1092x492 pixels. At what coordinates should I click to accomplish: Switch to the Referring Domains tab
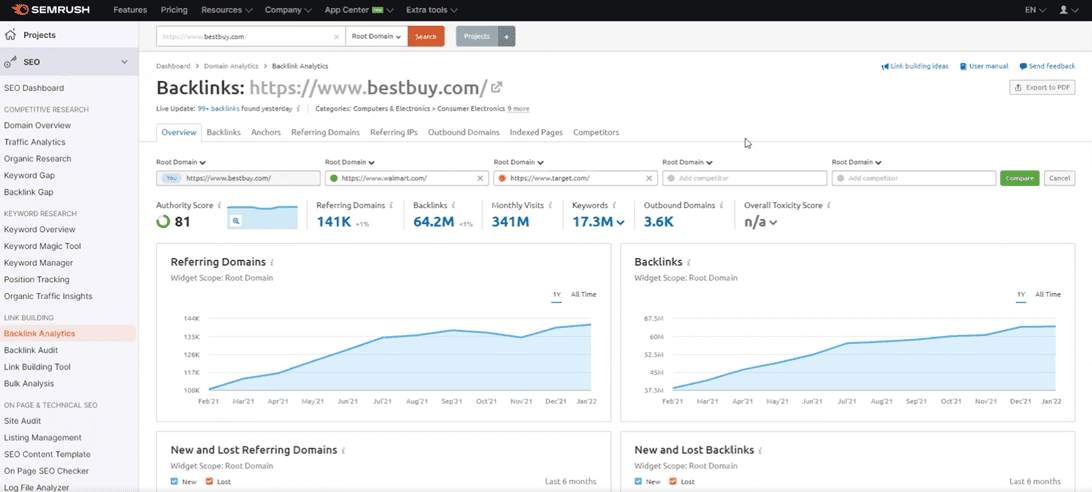[325, 132]
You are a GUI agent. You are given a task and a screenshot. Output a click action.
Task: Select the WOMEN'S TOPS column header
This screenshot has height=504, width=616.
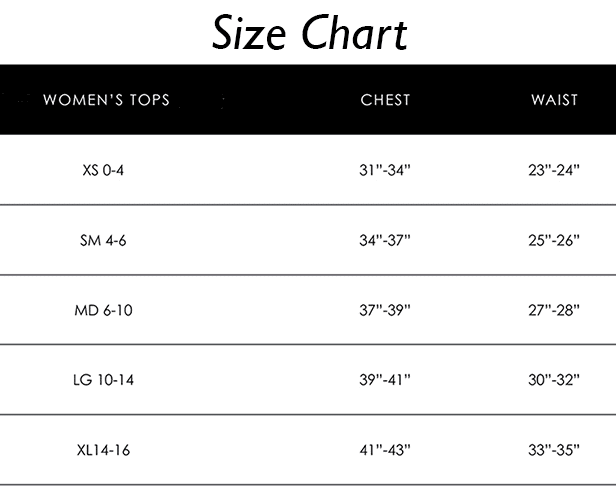pyautogui.click(x=106, y=100)
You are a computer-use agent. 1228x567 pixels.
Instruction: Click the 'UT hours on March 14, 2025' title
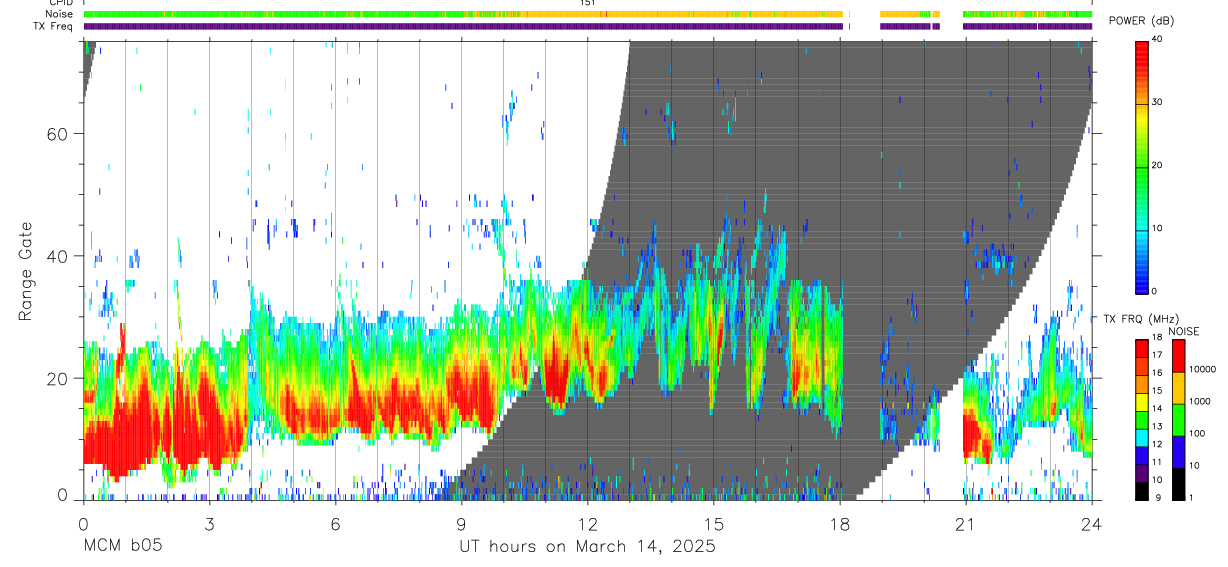[x=587, y=547]
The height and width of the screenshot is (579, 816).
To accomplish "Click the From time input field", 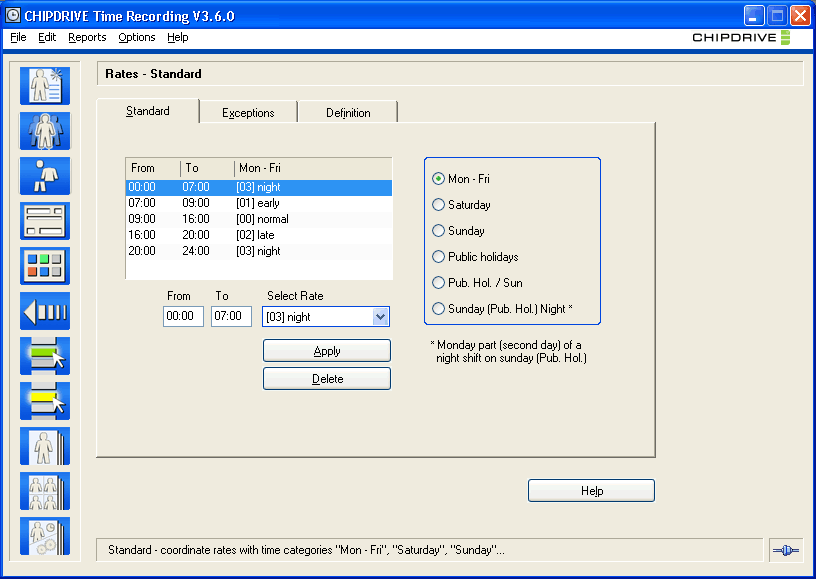I will click(x=183, y=316).
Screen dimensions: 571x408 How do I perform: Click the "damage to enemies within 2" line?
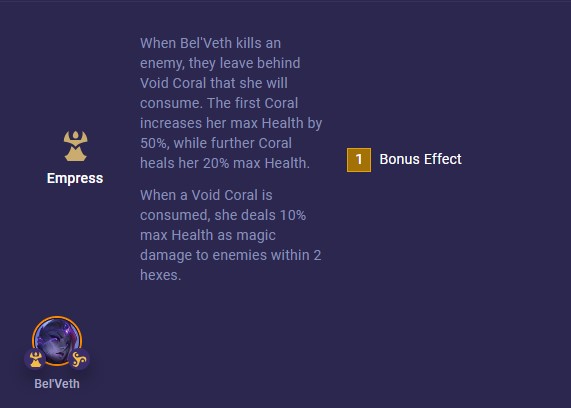tap(231, 255)
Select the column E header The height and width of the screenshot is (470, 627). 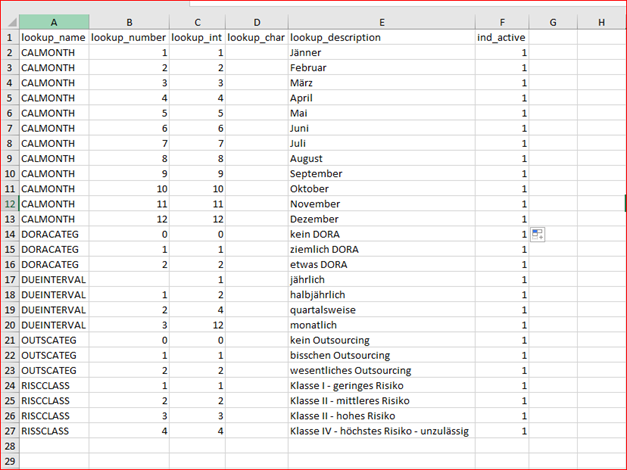(x=380, y=21)
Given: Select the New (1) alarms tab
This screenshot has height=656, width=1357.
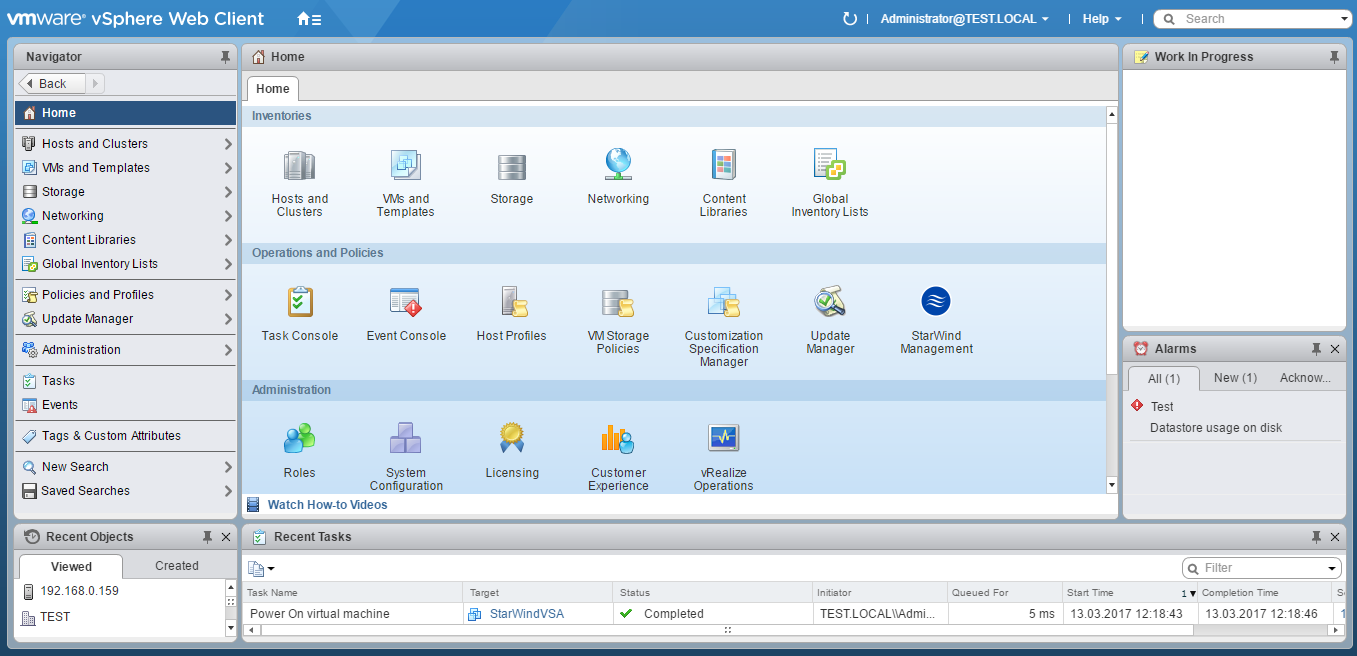Looking at the screenshot, I should click(1234, 378).
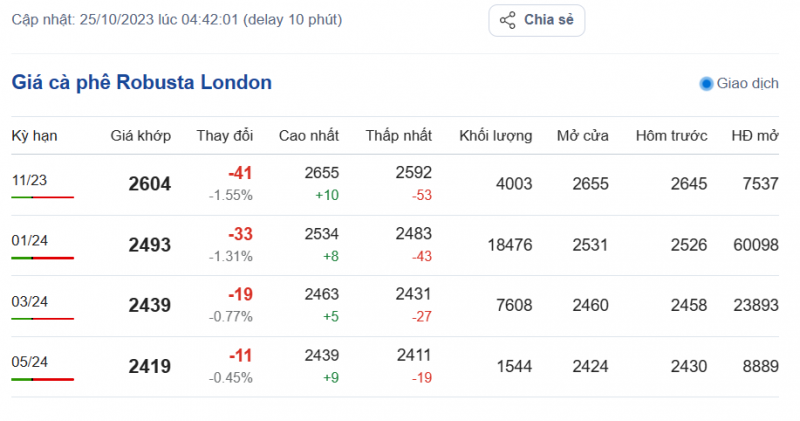800x421 pixels.
Task: Select the 11/23 contract term
Action: [29, 180]
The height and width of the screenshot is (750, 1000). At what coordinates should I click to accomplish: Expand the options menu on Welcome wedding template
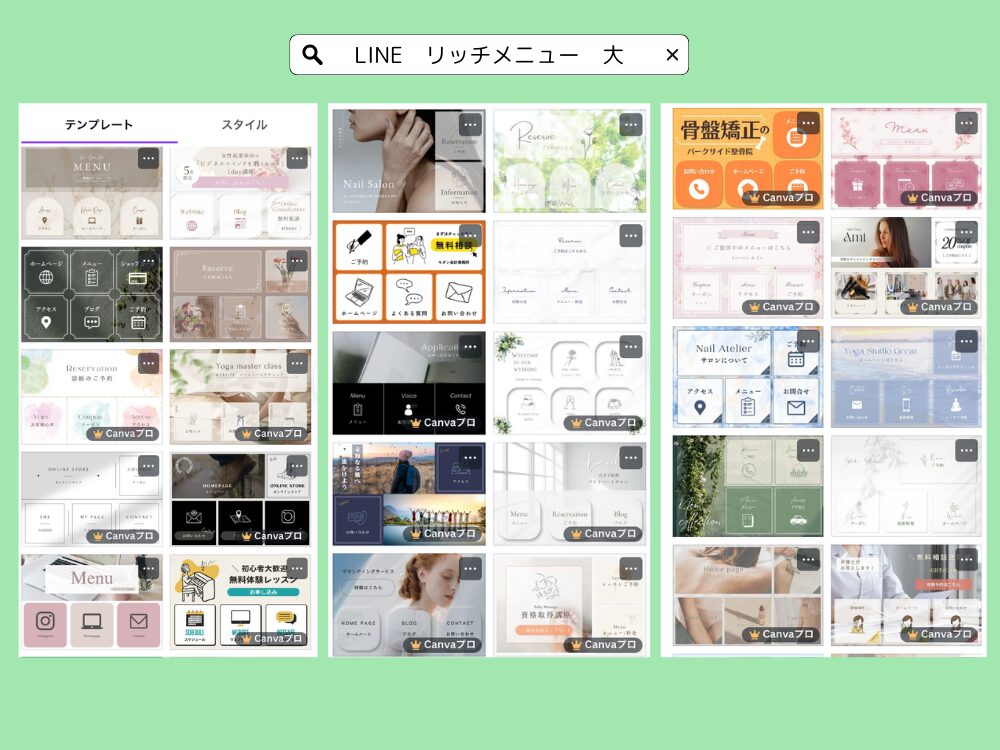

■ Exercise objective: Copy exactly the lines running from the beginning of the listing through the line that has "You are a computer-use". Drop the pictures.

■ Your solution:
1092x492 pixels. At what coordinates should I click to accomplish: Switch to the Referring Domains tab
[325, 132]
You are a GUI agent. You are given a task and a screenshot. Output a click action.
Task: Select the WOMEN'S TOPS column header
This screenshot has height=504, width=616.
pyautogui.click(x=106, y=100)
You are a computer-use agent. 1228x567 pixels.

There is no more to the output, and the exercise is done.